In 2003, as Whitestone Logging operations began slowing down, he decided to buy the mill operations to help preserve the forest industry jobs in Hoonah. Today, Tyler oversees day-to-day operations. Susan, who is equally involved in the business, is responsible for administration, marketing, product development, and working with customers on cabin interior design and remodels.

What sets Icy Straits Lumber apart from other small sawmill operators is that it offers primary and secondary manufacturing. From the tree stump to the end user, the sawmill is involved every step of the way, from procuring the timber to sawing, sorting, kiln drying, and manufacturing the finished products before delivering them to the customer.

Working alongside his team of about ten employees, there is nothing Tyler will not do to help make the enterprise thrive, ranging from cutting trees, hauling logs, and running the equipment to delivering products to customers.

“It takes a good team to make all of this happen,” Tyler says. “We are fortunate to have employees who care and want to continue living a remote lifestyle, work close to home, and provide for their families.”

It is a profession that requires hands-on technical abilities and creative skills—and a lot of long hours and demanding physical work that’s often in a cold, wet, slippery forest.
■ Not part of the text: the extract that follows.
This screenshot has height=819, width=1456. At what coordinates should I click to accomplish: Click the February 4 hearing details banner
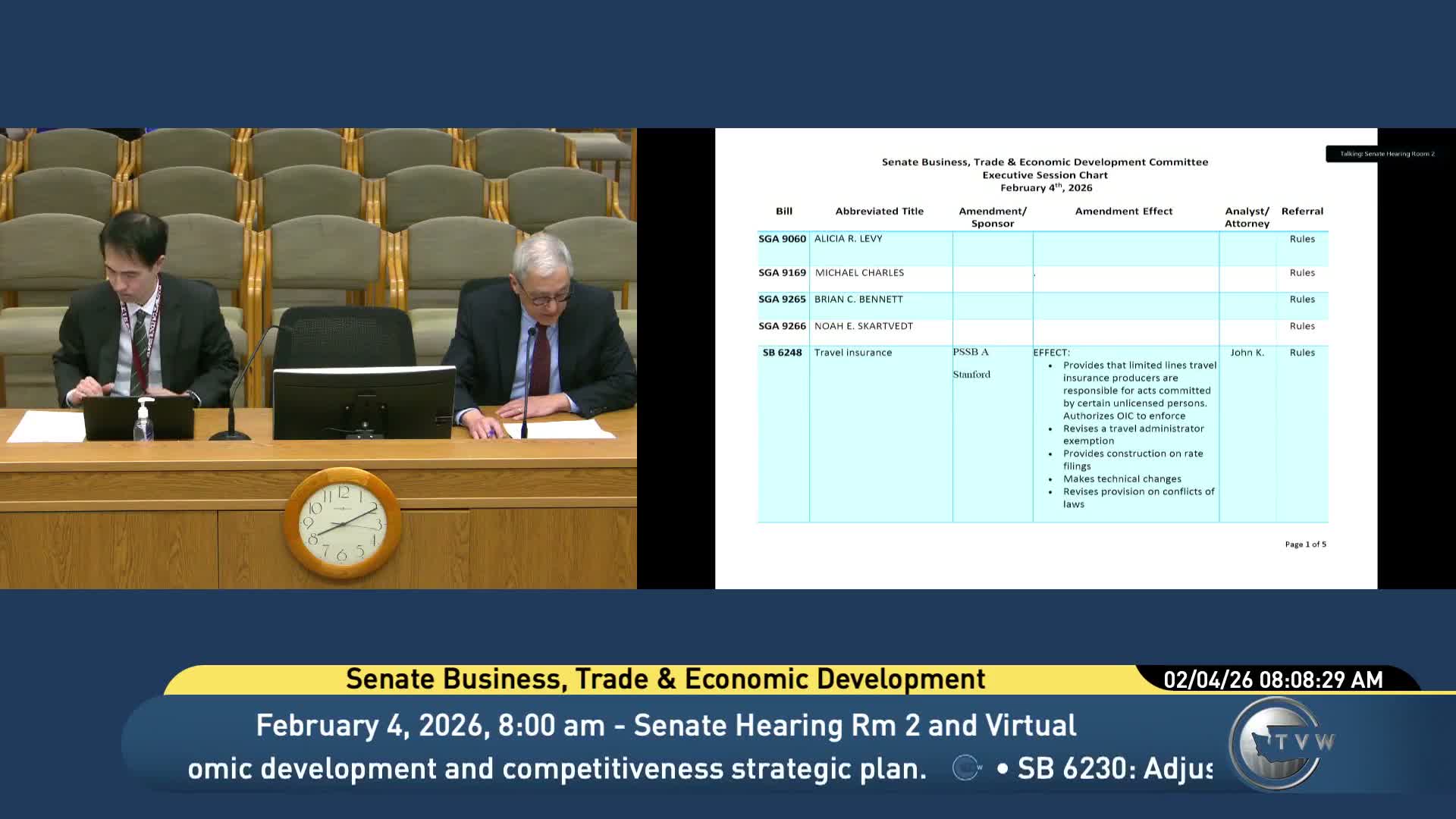click(665, 726)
Once the logs are out of the forest, Tyler, Susan, and other employees get to work finding ways to produce new products from young-growth trees that average between 35 and 50 years old. Old-growth trees in the Tongass are typically about 150 years old.

Tyler prides himself in maximizing selected tree timber sales, whether they are blown down from lot development or dead standing trees, and he advocates for proper management of the resources. Beyond that, he stays out of the time-consuming politics surrounding the industry. “We just want to keep working to create jobs and produce local wood products that go into homes and businesses in Southeast Alaska,” he says.

As Icy Straits moves into its second decade of operation, the Tylers continue to think of new ways to have a livelihood for themselves, their family, and other members of the community that offers a lifestyle based on professional independence and allows them to live off the land and claim one of the most beautiful spots on the planet as home.

A lifetime later, facing seventy and still in the timber industry after fifty years, every day is still an exciting new adventure, just as it was the first time Tyler‘s father lifted him up into the front seat of a logging truck.

He says he enjoys the remote lifestyle and being surrounded by a community whose lives pivot around the timber industry. Running the business can be a test of survival, Tyler says, but he is proud of the fact that he and his wife have made something from nothing. “It is the toughest, meanest thing we’ve ever tried to do in our lives, but I love the work.”